2022 has been a challenging year for U.S.-listed Chinese companies. The delisting threat, complex geopolitical environment, and crackdown by Chinese regulators have sent these stocks down over the last few months.

Yet Pinduoduo (PDD -0.37%) -- a leading Chinese e-commerce company -- pushed against this trend as the stock is up almost 25% year to date. There are two likely reasons that have driven this exceptional performance.

Pinduoduo has been executing extraordinarily well

Pinduoduo was an outlier in the Chinese e-commerce industry. Founded in 2015, it quickly became the second-largest e-commerce company in China with 882 million active buyers as of March 31 -- Alibaba Group was the largest with 903 million buyers.

The company grew quarterly revenue from zero to 31.4 billion yuan ($4.7 billion) in less than seven years. And in the second quarter, revenue advanced 36% year over year. Excluding merchandise sales, revenue rose even more, up 49%. That's a remarkable performance if you consider Alibaba reported flat revenue, while JD.com grew revenue just 5% in the latest quarter.

Besides growing its top line, Pinduoduo also improved its profitability in the quarter as operating profit surged 335% to 8.7 billion yuan ($1.3 billion). A growing top line and higher margin contributed to the growth of the bottom line.

Pinduoduo's latest performance assures investors that it is a significant player in the Chinese e-commerce market and one with staying power. It also further reduces any concern about whether Chen Lei, the CEO (and chairman), could deliver after taking over the leadership role in July 2020. So far, Chen has done a good job scaling Pinduoduo's business over the last two years.

In short, Pinduoduo has proven it is a force to be reckoned with in the Chinese e-commerce industry, despite its young age.

U.S. and Chinese officials signed a new audit deal

Historically, it has been difficult for U.S. regulators to access complete audit information of U.S.-listed Chinese companies.

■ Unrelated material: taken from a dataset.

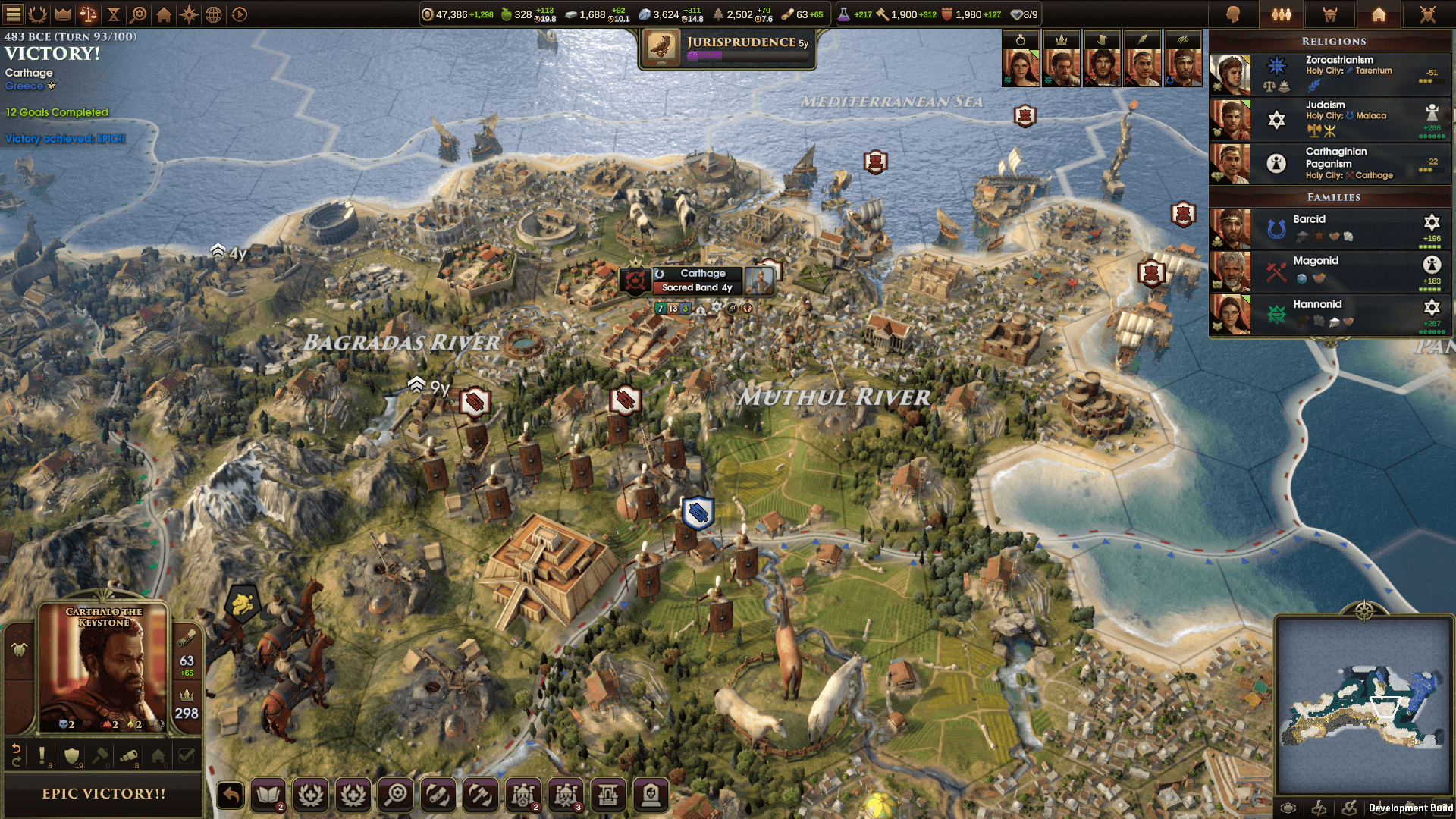Select the crossed hammers worker icon on bottom bar
The height and width of the screenshot is (819, 1456).
(480, 795)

To address this issue, the U.S. passed the Holding Foreign Companies Accountable Act in 2020, forcing the SEC to take stern action -- such as delisting -- against non-compliant companies. Understandably, investors fled U.S.-listed Chinese stocks altogether.

On Aug. 26, the China Securities Regulatory Commission and U.S. Public Company Accounting Oversight Board reached a landmark agreement for cooperation on audit paper inspection, allowing U.S. regulators to inspect the auditors of U.S.-listed Chinese companies.

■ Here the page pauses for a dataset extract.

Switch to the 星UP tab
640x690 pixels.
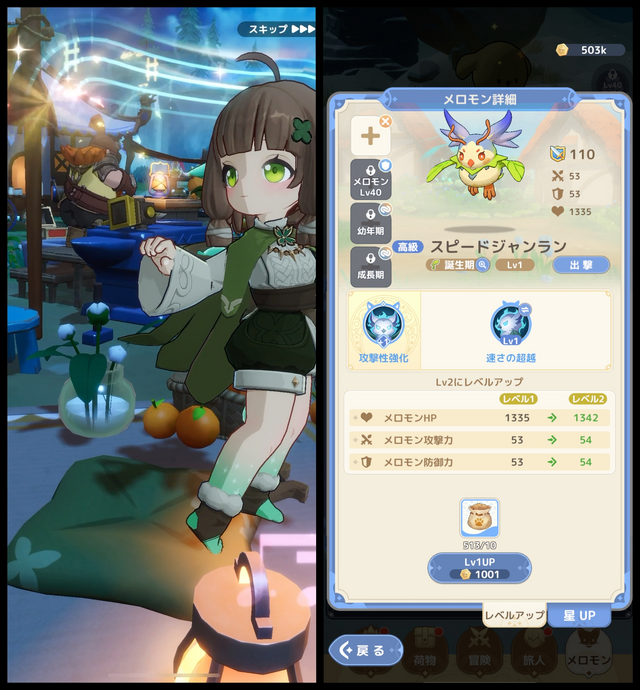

The agreement is a huge step forward since it indicates both parties are willing to work together to resolve this challenge. For investors, this development significantly reduces the delisting risks that impacted companies face, potentially leading to a revaluation of Chinese stocks.

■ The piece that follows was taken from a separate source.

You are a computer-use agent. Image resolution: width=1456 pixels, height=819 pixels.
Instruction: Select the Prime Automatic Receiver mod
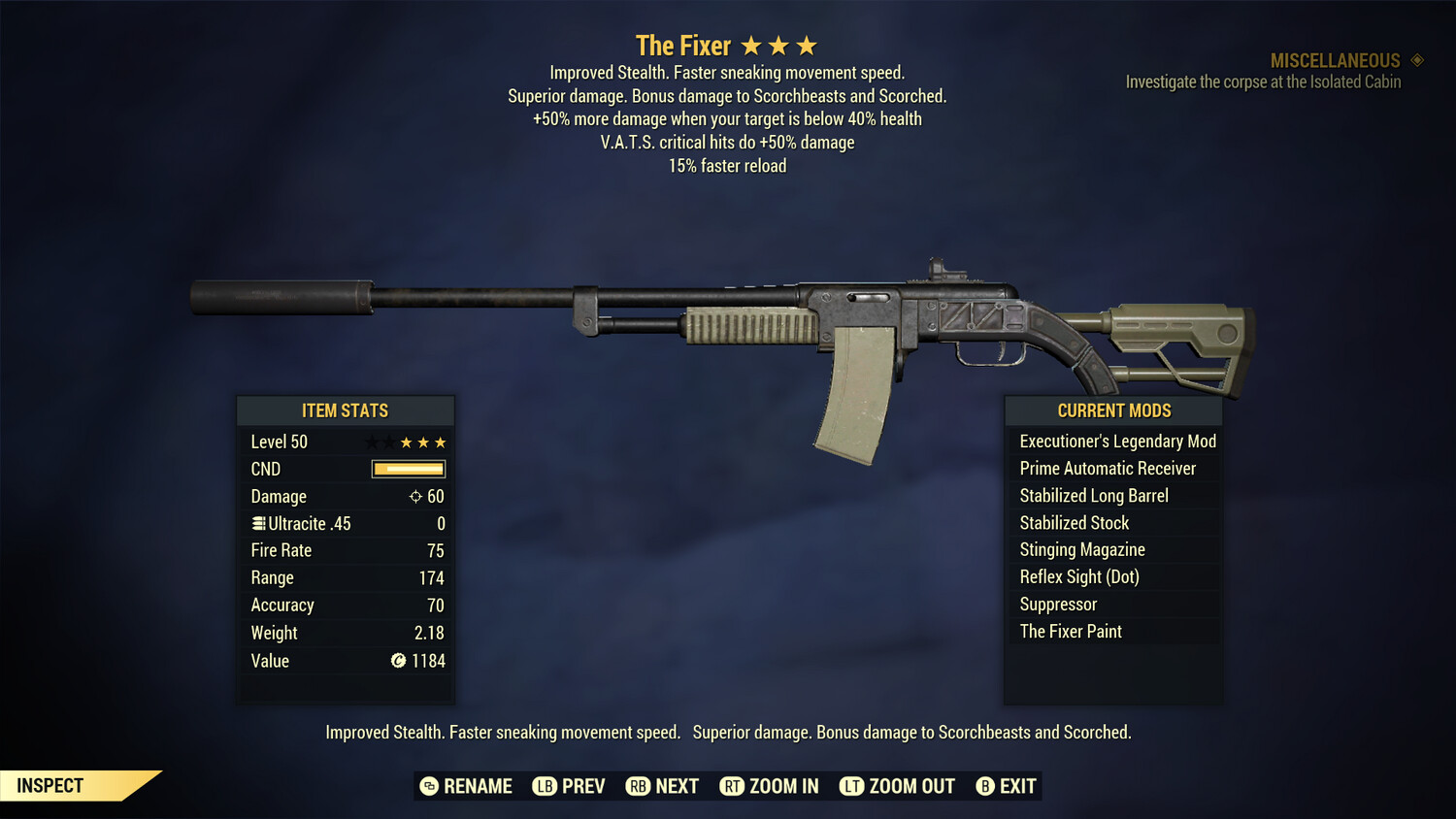coord(1108,468)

A leading e-commerce platform in China, Pinduoduo was a natural choice for many fund managers seeking exposure to this industry abroad. Yet, the ever-growing risks of investing in Chinese companies -- especially over the last two years -- made it unappetizing for U.S. fund managers to invest in Chinese stocks. If this agreement holds, fund managers may look for opportunities among Chinese companies once again, including Pinduoduo.

Still, investors should not get overly excited about this recent development. The current deal marks the beginning of a long journey for regulators from both sides to cooperate on oversight and governance. But for the relationship to work over the long term, the Chinese government must first keep its promise. Investors will soon glimpse the Chinese government's attitude when officials from the U.S. conduct their first inspection in Hong Kong around mid-September.

Until then, it will be safer for investors to watch from the sidelines.